Estes monólitos, como monumentos prenunciando uma nova era que já pontua as zonas mais movimentadas de Lisboa, não só não encontraram resistência, mas parecem ter-se integrado na movimentação urbana como se fosse até desejável que ali estivessem. É para suprir este vazio crítico que surge um filme como “Espaço Público”. Não fugindo à categoria do documentário, mas longe do que resulta normalmente de uma reportagem jornalística, esta reflexão da responsabilidade de Lucas Manarte e Bernardo Ferro está mais próxima da condição do ensaio. De resto, o próprio texto se constrói a partir de excertos de autores capitais das ciências sociais como Theodor W. Adorno, Pierre Bourdieu e Jean Baudrillard.
Este “filme-ensaio” de meia-hora terá a sua ante-estreia amanhã, às 21h30 na Cinemateca de Lisboa, numa sessão que contará com a presença de Manarte e Ferro e que, após a projeção, será seguida de um debate no qual participarão o ensaísta José Bragança de Miranda e o crítico literário António Guerreiro.
Num trabalho em que a imagem surge na dupla condição de evidência e ilustração, são as palavras que assumem preponderância, como “instrumento e matéria do pensar em acelerada erosão”, segundo destacam os autores no texto de apresentação do filme. Se não se pode falar propriamente numa obra que tenha como fito explorar as possibilidades técnicas ou os valores estéticos e artísticos da linguagem cinematográfica, aquilo com que o espectador se confronta é com uma eficaz denúncia de um quadro de situações aparentemente benignas mas que apontam afinal para a possibilidade do espaço que pertence a todos estar a saque por privados que camuflam as suas actividades lucrativas de uma condição benemérita.

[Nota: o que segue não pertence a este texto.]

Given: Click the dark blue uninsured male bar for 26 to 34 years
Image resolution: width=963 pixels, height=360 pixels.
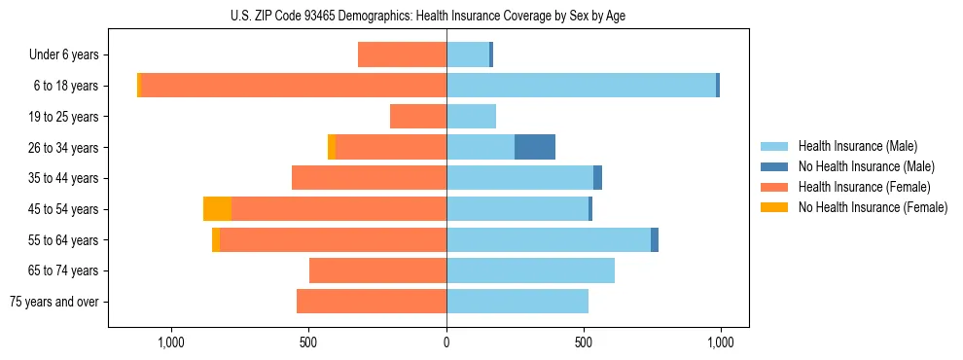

O filme-ensaio transforma-se assim na prática de um “gesto de combate de ideias”, e se podemos sentir-nos mais ou menos impressionados, em maior ou menor concordância com a tese que nos é apresentada pelos autores, o certo é que se trata de um trabalho despido de quaisquer artifícios para nos embevecer, segurar a nossa atenção, resulta formidavelmente indo “direto ao assunto, porque a ‘marcha cumulativa de informação’ não nos permite mais delongas”. Este primeiro filme de Lucas Manarte e Bernardo Ferro coloca-nos de sobreaviso quanto a uma mudança profunda operada no espaço público: “Onde ontem havia polícias com cavalos e cassetetes, há hoje câmaras e telefones. Se antes se podia combater com multidões em marcha por uma avenida, hoje o combate é pela informação.”